I've been to Texas exactly once. I was in San Antonio during Easter 2005 for 5 days. Flying through the Dallas and Houston airports to connect to El Paso to drive to New Mexico doesn't count as being in Texas. So I've been to Texas exactly once. Yet for reasons I cannot explain, I've wanted to move to Texas since I was 30. Specifically San Antonio. There are other parts of this blog that I've deleted (mostly because they were pathetic whinings) but I need to stress that my reason for wanting to move there has nothing to do with the main subject of those blogs. I've wanted to move there long before I knew him. The location with which I want to move to Texas probably has changed because of him. But not because I want to be near him - more because I know more about the different areas and in conversation that I've had with other people that I know live there, I really want to move to Austin. From what I've read and heard, it sounds like my kind of place.

I lived in Philadelphia for a while after I divorced and I've worked there for about 6 years. Philadelphia is a big little city. It offers all those great things that a place like New York can offer, but in a more intimate setting. I like Philadelphia and feel relatively safe there - safe enough to live there for 2 years. I think Austin is a lot like that. Big little city feel with the Hill Country all around and plenty of stuff to do outdoors - and I love being outdoors.

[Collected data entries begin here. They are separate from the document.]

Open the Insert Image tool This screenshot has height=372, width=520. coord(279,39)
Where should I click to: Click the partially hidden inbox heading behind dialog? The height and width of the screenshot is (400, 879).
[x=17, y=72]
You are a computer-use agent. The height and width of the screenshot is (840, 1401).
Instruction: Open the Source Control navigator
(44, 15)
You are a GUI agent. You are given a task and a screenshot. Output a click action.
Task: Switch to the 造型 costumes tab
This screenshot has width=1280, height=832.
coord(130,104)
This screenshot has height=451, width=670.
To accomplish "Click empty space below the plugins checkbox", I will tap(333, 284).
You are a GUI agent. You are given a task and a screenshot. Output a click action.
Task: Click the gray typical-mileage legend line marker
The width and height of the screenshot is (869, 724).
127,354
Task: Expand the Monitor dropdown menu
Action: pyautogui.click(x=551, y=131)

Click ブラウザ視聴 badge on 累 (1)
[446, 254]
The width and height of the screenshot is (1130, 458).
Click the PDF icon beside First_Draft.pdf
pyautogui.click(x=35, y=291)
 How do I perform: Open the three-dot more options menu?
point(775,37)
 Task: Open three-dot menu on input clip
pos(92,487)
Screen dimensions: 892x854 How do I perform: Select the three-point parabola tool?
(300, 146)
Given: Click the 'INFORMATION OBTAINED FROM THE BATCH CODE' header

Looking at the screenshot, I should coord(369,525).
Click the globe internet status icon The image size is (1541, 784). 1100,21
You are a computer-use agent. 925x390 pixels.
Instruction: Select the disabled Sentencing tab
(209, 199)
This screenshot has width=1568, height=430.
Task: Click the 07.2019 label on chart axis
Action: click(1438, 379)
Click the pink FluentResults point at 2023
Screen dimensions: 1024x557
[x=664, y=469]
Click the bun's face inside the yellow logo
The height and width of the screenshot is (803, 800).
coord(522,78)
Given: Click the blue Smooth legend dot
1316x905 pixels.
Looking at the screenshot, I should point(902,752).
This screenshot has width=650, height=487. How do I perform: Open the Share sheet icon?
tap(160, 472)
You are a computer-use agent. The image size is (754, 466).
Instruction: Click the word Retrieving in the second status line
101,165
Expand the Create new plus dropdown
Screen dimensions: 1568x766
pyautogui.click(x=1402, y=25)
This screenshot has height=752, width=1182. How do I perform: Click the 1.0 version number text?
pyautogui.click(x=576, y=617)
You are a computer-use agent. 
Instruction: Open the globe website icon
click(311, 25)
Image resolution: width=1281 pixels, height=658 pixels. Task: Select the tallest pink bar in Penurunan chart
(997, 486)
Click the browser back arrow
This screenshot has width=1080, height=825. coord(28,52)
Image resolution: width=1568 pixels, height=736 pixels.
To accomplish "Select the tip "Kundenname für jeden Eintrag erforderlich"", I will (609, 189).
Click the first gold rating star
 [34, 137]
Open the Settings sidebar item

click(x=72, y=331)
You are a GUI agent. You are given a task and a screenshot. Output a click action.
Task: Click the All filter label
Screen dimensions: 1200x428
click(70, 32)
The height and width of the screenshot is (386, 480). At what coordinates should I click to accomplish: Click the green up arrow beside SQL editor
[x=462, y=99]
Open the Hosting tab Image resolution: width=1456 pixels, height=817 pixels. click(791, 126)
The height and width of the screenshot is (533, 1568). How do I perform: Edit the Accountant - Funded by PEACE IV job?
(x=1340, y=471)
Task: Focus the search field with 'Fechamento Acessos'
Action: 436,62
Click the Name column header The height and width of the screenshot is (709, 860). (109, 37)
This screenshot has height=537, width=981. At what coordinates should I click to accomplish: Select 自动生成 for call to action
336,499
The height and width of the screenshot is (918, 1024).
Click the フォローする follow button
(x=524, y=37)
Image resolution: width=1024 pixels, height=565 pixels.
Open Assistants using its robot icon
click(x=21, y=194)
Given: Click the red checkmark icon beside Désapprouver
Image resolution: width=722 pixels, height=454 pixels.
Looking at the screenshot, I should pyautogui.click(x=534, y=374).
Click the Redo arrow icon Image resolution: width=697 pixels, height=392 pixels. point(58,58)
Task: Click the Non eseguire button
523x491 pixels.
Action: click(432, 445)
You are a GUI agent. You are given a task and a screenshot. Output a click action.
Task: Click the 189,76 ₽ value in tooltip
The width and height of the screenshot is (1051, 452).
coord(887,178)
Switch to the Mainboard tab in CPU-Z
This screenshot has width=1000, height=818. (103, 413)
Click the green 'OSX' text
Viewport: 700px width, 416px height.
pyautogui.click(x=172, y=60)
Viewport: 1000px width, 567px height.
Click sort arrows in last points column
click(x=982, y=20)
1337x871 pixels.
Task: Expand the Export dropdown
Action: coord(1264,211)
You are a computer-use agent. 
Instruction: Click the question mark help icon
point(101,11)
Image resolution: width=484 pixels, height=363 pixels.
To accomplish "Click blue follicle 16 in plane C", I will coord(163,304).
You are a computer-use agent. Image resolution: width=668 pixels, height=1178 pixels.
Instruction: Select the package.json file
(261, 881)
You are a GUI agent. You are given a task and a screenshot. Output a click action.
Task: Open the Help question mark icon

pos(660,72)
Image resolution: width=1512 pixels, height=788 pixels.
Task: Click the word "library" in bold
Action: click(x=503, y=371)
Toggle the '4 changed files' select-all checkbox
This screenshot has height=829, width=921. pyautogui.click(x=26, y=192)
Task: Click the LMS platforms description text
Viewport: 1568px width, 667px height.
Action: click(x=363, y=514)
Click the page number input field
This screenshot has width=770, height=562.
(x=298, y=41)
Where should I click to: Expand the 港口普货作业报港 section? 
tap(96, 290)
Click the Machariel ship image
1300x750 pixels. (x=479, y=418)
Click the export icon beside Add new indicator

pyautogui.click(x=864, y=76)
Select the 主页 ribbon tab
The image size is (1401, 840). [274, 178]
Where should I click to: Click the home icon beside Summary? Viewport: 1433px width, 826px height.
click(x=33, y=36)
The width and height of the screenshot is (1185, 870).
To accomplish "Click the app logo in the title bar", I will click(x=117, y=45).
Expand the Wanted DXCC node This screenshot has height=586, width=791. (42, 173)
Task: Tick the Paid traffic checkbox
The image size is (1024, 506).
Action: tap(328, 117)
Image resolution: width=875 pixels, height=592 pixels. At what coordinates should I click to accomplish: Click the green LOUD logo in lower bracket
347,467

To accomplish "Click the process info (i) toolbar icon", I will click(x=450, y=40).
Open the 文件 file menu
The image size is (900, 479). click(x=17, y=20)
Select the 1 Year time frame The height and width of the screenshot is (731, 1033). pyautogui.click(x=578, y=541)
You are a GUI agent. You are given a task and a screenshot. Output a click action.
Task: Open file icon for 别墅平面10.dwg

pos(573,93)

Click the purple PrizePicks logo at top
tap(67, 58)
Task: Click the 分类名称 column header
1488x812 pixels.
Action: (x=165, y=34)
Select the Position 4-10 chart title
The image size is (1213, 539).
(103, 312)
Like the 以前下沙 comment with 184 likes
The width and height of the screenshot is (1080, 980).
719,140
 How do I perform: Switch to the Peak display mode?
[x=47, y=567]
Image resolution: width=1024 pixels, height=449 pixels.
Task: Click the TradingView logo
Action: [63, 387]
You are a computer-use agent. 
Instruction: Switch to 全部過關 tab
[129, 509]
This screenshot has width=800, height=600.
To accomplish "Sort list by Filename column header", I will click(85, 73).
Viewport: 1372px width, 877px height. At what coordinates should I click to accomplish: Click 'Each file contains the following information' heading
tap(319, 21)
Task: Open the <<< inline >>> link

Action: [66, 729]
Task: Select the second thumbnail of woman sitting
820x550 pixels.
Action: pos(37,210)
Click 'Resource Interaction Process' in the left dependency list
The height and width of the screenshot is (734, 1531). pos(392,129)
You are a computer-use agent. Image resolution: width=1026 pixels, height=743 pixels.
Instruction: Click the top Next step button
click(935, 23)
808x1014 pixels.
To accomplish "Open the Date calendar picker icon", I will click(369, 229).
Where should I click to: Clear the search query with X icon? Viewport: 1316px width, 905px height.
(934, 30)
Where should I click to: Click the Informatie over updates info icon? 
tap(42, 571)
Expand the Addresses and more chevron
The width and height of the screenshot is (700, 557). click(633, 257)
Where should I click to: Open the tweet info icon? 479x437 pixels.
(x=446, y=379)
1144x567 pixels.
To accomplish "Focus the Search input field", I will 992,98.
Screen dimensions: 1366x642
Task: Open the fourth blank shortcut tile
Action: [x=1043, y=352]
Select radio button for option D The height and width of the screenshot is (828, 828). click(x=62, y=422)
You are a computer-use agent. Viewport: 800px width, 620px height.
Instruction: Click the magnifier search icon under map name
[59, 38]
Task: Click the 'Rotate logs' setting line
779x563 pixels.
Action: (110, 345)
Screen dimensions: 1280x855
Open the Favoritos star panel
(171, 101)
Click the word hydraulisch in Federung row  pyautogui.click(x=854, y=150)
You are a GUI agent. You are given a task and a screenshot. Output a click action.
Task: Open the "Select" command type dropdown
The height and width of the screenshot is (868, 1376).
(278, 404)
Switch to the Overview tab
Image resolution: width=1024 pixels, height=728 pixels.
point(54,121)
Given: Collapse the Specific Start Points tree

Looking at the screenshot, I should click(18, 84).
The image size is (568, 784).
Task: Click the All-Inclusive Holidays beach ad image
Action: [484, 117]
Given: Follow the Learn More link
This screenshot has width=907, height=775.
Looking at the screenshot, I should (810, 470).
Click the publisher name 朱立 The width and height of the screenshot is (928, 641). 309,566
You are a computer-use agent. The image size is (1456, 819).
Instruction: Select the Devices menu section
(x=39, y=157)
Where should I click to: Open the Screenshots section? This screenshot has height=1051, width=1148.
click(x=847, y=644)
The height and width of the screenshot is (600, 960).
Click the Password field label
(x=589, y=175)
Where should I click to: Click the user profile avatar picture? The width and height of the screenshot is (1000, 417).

And that's the choice that the 1ex and the 2ex would never have been able to accommodate. The 1ex was not a risk taker. He wouldn't move to save his life. The 2ex has a little daughter he can't leave. She's 8 and I can understand that.

I just can't stay in New Jersey anymore. When this overwhelming feeling of wanting to get out of here would gnaw in my gut I'd be thinking 'What am I running away from?'. It's only recently that I've come to realize that I'm not running away from anything. I've outgrown my life here. It's time for me to move on. I've been saying for longer that I remember, 'There's more to life than New Jersey'. And Austin is where I want to be.

My sister will be moving out of the area in the next 2 years, and my mom has already retired to New Mexico. The older I get, the more I can't stand the cold and the ice and the snow and the winters. I do love the change of seasons and the spectacular colors - but not enough to stay here for the rest of my life. It's ridiculously expensive. Although my car insurance has dropped, our esteemed governor raised sales tax by 1% to 7% and my property taxes are almost $6000/yr. For a TOWNHOUSE. Outrageous.

Although I haven't made the move yet, and therefore fulfilled the choice, having made up my mind to it sits in my gut just fine. Will I be scared when the time comes? You betcha! I don't even have a job down there, much less a place to live, but I know that I can find both. I do worry that I'm getting old and it's much to late to start a new chapter or my life, but I don't like the chapter that's being written right here and now. I can't imagine my future being in New Jersey. I can imagine my future being in Austin.

That's my choice and I'm sticking to it.